■ **Given problem**
Rewrite the listing below so that every "GUI agent" becomes "interface agent", with nothing else changed.

■ **Supplied data**
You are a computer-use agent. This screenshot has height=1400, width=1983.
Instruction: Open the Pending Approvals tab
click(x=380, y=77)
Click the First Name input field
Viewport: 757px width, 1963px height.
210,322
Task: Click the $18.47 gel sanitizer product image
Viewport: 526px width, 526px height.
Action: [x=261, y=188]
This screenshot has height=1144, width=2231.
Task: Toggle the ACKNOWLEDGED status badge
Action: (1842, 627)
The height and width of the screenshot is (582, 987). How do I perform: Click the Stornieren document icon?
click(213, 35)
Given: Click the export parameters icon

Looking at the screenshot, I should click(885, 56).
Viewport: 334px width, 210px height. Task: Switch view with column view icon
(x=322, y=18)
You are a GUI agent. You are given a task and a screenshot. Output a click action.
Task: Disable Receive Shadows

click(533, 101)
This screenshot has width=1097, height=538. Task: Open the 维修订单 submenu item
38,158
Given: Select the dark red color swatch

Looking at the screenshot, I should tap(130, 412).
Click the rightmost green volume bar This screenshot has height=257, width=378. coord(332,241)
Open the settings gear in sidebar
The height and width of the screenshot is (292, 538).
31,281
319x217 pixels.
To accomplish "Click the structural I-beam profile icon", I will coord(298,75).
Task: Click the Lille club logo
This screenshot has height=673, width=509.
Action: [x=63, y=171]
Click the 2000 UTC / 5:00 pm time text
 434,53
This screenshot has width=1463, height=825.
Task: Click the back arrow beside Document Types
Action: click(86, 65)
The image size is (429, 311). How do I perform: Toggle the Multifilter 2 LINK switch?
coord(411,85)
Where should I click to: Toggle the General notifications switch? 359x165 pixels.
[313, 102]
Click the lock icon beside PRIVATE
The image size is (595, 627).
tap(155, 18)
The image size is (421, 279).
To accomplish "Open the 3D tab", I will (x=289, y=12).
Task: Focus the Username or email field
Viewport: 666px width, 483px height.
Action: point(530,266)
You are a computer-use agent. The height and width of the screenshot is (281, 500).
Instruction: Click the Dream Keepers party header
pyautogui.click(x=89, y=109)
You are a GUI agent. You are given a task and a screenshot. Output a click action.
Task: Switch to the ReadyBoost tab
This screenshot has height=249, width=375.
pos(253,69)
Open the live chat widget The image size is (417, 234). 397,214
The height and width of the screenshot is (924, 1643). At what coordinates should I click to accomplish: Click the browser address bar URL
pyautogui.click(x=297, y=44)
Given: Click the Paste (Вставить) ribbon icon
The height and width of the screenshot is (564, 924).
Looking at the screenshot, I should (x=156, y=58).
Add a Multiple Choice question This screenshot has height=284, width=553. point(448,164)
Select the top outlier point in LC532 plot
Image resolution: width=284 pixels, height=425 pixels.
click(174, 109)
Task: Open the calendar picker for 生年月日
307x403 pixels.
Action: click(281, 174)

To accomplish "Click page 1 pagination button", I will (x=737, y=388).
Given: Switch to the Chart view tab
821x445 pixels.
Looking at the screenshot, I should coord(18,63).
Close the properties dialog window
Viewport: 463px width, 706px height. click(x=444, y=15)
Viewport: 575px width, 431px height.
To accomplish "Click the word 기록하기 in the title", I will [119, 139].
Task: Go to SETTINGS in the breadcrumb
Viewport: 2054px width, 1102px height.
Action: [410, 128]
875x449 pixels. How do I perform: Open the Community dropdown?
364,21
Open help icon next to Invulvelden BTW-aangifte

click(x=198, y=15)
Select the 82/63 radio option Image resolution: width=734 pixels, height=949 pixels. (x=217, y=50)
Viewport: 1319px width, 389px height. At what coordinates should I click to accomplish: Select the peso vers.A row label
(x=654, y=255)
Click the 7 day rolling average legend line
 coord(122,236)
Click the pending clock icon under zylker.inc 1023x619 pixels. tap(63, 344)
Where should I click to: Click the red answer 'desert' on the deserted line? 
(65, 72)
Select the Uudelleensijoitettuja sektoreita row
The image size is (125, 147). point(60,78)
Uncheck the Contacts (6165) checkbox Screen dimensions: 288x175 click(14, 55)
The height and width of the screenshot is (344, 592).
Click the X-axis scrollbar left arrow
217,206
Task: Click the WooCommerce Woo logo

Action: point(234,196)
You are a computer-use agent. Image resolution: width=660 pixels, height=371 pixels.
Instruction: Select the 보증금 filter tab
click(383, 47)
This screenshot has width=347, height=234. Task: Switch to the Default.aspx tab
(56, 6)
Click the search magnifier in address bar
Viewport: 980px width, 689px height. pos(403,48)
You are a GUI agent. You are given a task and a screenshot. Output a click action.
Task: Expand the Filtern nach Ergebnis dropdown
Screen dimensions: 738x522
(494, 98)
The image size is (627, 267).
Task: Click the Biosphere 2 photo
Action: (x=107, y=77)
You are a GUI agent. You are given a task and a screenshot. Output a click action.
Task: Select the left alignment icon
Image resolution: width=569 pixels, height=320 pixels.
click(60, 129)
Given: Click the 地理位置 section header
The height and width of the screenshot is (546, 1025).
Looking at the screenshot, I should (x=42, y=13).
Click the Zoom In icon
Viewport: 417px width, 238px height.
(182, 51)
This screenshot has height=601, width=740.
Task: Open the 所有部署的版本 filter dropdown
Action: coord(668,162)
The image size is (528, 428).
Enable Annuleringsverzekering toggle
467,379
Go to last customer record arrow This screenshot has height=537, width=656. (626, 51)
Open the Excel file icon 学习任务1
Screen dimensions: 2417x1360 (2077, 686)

■ **Full answer**
You are a computer-use agent. This screenshot has height=1400, width=1983.
Instruction: Open the Pending Approvals tab
click(x=380, y=77)
Click the First Name input field
Viewport: 757px width, 1963px height.
210,322
Task: Click the $18.47 gel sanitizer product image
Viewport: 526px width, 526px height.
Action: [x=261, y=188]
This screenshot has height=1144, width=2231.
Task: Toggle the ACKNOWLEDGED status badge
Action: (1842, 627)
The height and width of the screenshot is (582, 987). How do I perform: Click the Stornieren document icon?
click(213, 35)
Given: Click the export parameters icon

Looking at the screenshot, I should click(885, 56).
Viewport: 334px width, 210px height. Task: Switch view with column view icon
(x=322, y=18)
You are a interface agent. You are given a task and a screenshot. Output a click action.
Task: Disable Receive Shadows

click(533, 101)
This screenshot has width=1097, height=538. Task: Open the 维修订单 submenu item
38,158
Given: Select the dark red color swatch

Looking at the screenshot, I should tap(130, 412).
Click the rightmost green volume bar This screenshot has height=257, width=378. coord(332,241)
Open the settings gear in sidebar
The height and width of the screenshot is (292, 538).
31,281
319x217 pixels.
To accomplish "Click the structural I-beam profile icon", I will coord(298,75).
Task: Click the Lille club logo
This screenshot has height=673, width=509.
Action: [x=63, y=171]
Click the 2000 UTC / 5:00 pm time text
 434,53
This screenshot has width=1463, height=825.
Task: Click the back arrow beside Document Types
Action: click(86, 65)
The image size is (429, 311). How do I perform: Toggle the Multifilter 2 LINK switch?
coord(411,85)
Where should I click to: Toggle the General notifications switch? 359x165 pixels.
[313, 102]
Click the lock icon beside PRIVATE
The image size is (595, 627).
tap(155, 18)
The image size is (421, 279).
To accomplish "Open the 3D tab", I will (x=289, y=12).
Task: Focus the Username or email field
Viewport: 666px width, 483px height.
Action: point(530,266)
You are a computer-use agent. The height and width of the screenshot is (281, 500).
Instruction: Click the Dream Keepers party header
pyautogui.click(x=89, y=109)
You are a interface agent. You are given a task and a screenshot. Output a click action.
Task: Switch to the ReadyBoost tab
This screenshot has height=249, width=375.
pos(253,69)
Open the live chat widget The image size is (417, 234). 397,214
The height and width of the screenshot is (924, 1643). At what coordinates should I click to accomplish: Click the browser address bar URL
pyautogui.click(x=297, y=44)
Given: Click the Paste (Вставить) ribbon icon
The height and width of the screenshot is (564, 924).
Looking at the screenshot, I should (x=156, y=58).
Add a Multiple Choice question This screenshot has height=284, width=553. point(448,164)
Select the top outlier point in LC532 plot
Image resolution: width=284 pixels, height=425 pixels.
click(174, 109)
Task: Open the calendar picker for 生年月日
307x403 pixels.
Action: click(281, 174)

To accomplish "Click page 1 pagination button", I will (x=737, y=388).
Given: Switch to the Chart view tab
821x445 pixels.
Looking at the screenshot, I should coord(18,63).
Close the properties dialog window
Viewport: 463px width, 706px height. click(x=444, y=15)
Viewport: 575px width, 431px height.
To accomplish "Click the word 기록하기 in the title", I will [119, 139].
Task: Go to SETTINGS in the breadcrumb
Viewport: 2054px width, 1102px height.
Action: [410, 128]
875x449 pixels. How do I perform: Open the Community dropdown?
364,21
Open help icon next to Invulvelden BTW-aangifte

click(x=198, y=15)
Select the 82/63 radio option Image resolution: width=734 pixels, height=949 pixels. (x=217, y=50)
Viewport: 1319px width, 389px height. At what coordinates should I click to accomplish: Select the peso vers.A row label
(x=654, y=255)
Click the 7 day rolling average legend line
 coord(122,236)
Click the pending clock icon under zylker.inc 1023x619 pixels. tap(63, 344)
Where should I click to: Click the red answer 'desert' on the deserted line? 
(65, 72)
Select the Uudelleensijoitettuja sektoreita row
The image size is (125, 147). point(60,78)
Uncheck the Contacts (6165) checkbox Screen dimensions: 288x175 click(14, 55)
The height and width of the screenshot is (344, 592).
Click the X-axis scrollbar left arrow
217,206
Task: Click the WooCommerce Woo logo

Action: point(234,196)
You are a computer-use agent. Image resolution: width=660 pixels, height=371 pixels.
Instruction: Select the 보증금 filter tab
click(383, 47)
This screenshot has width=347, height=234. Task: Switch to the Default.aspx tab
(56, 6)
Click the search magnifier in address bar
Viewport: 980px width, 689px height. pos(403,48)
You are a interface agent. You are given a task and a screenshot. Output a click action.
Task: Expand the Filtern nach Ergebnis dropdown
Screen dimensions: 738x522
(494, 98)
The image size is (627, 267).
Task: Click the Biosphere 2 photo
Action: (x=107, y=77)
You are a interface agent. You are given a task and a screenshot. Output a click action.
Task: Select the left alignment icon
Image resolution: width=569 pixels, height=320 pixels.
click(60, 129)
Given: Click the 地理位置 section header
The height and width of the screenshot is (546, 1025).
Looking at the screenshot, I should (x=42, y=13).
Click the Zoom In icon
Viewport: 417px width, 238px height.
(182, 51)
This screenshot has height=601, width=740.
Task: Open the 所有部署的版本 filter dropdown
Action: coord(668,162)
The image size is (528, 428).
Enable Annuleringsverzekering toggle
467,379
Go to last customer record arrow This screenshot has height=537, width=656. (626, 51)
Open the Excel file icon 学习任务1
Screen dimensions: 2417x1360 (2077, 686)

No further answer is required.